-- Opening Marker --

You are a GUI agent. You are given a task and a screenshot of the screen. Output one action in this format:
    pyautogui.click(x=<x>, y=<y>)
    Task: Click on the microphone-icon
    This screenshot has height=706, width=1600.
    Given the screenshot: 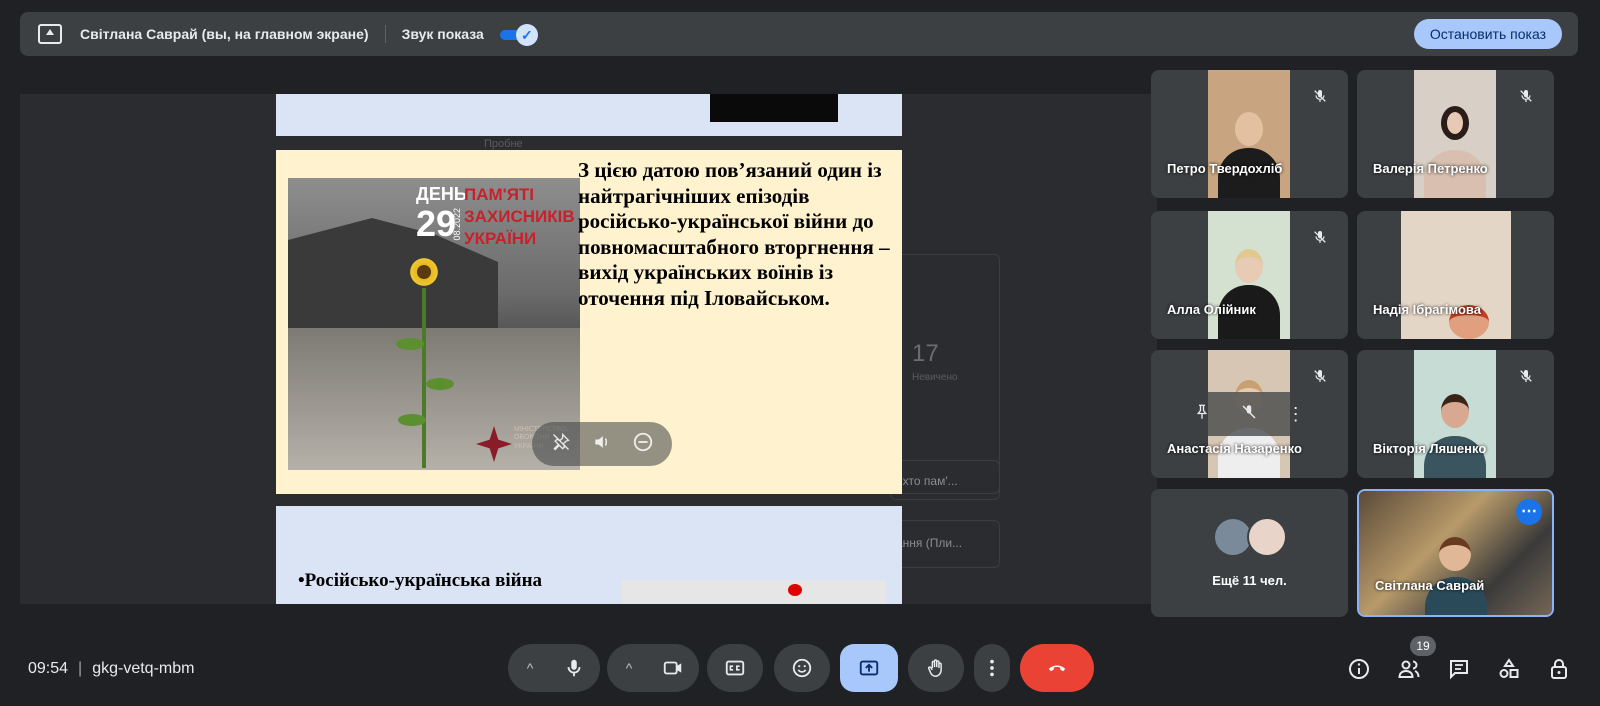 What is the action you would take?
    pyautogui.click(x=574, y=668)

-- Closing Marker --
-- Opening Marker --

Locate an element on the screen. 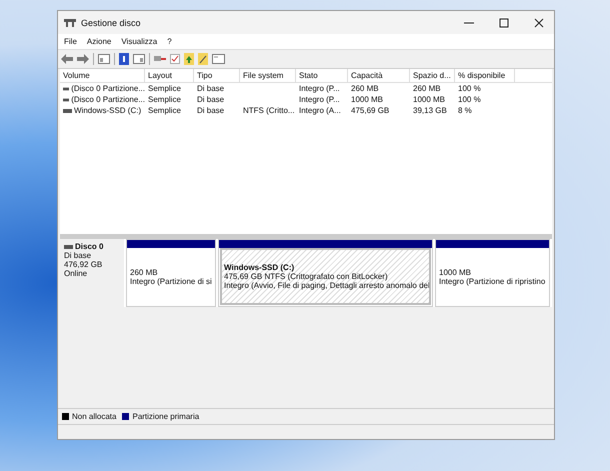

-- Closing Marker --
-- Opening Marker --

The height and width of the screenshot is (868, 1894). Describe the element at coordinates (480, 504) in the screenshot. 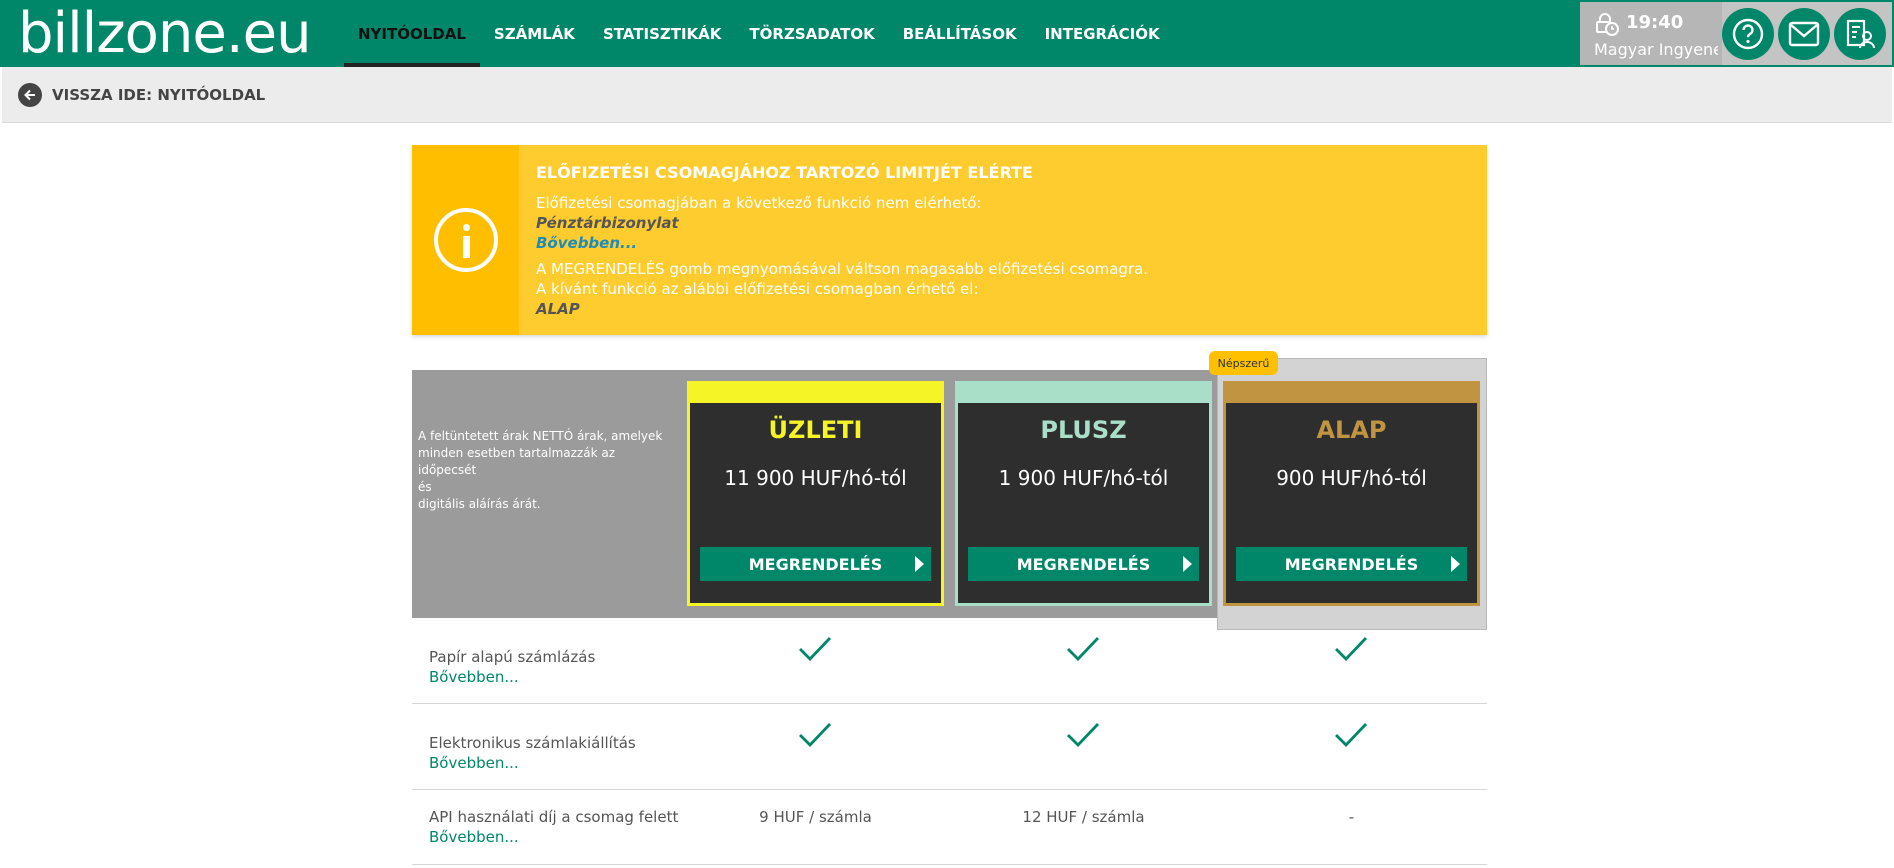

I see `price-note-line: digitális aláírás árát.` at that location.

-- Closing Marker --

:: AIM OF THE TASK ::
Reproduce the entries between the line holding "The height and" and the line holding "at that location.", inclusive, leaving out the pictures.

:: WRITTEN RESPONSE ::
The height and width of the screenshot is (868, 1894). Describe the element at coordinates (480, 504) in the screenshot. 

I see `price-note-line: digitális aláírás árát.` at that location.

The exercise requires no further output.